Believe it or not, this is the title of a recent release from the Canada Revenue Agency (“CRA”). Is there really a softer side to the CRA?
Let’s face there is a lot to do after a loved one dies, and a lot of it not related to tax. But from experience, it does not take long for the subject to come up, which reminds me of the time I was approached by a family member while I was trying to get a few moments of silence over a deceased’s casket at a wake. A story for another time perhaps!
Anyway, the CRA just published a useful checklist of what to do related to taxes and tax filings – some of the highlights are:
- Gather all of the deceased’s tax information as soon as you can, (particularly before premises and belongings are disposed of).
- Notify CRA of the date of death by calling them or complete Information sheet RC4111 What to do Following Death
- Request that CRA stop benefit and credit payments such goods and services tax and working income tax benefit payments, if applicable. This will eliminate the need to refund these payments at a later date.
- Advise Service Canada of the date of death – this stop CPP, OAS and GIS payments if applicable.
- Get yourself named as the legal representative, if applicable or get in touch with the legal representative as soon as possible.
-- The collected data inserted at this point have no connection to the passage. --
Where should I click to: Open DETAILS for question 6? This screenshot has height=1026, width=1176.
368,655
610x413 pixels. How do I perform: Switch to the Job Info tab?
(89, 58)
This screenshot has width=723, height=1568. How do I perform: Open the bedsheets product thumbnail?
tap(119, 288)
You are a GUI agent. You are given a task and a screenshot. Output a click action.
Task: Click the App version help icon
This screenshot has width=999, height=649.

- If you are the legal representative you can refer the same information sheet noted above or Guide T4011 Preparing Returns for Deceased Persons to assist with filing out the final tax return. It will deal with due dates, (removing some of the anxiety with the completing the process), how to report income after death etc.
This might appear to be basic stuff. Some of this may be handled by people you have engaged to assist you with post-mortem services. But, at the very least, this will assist you with getting control of the process which is often a source of comfort to folks during the grieving period.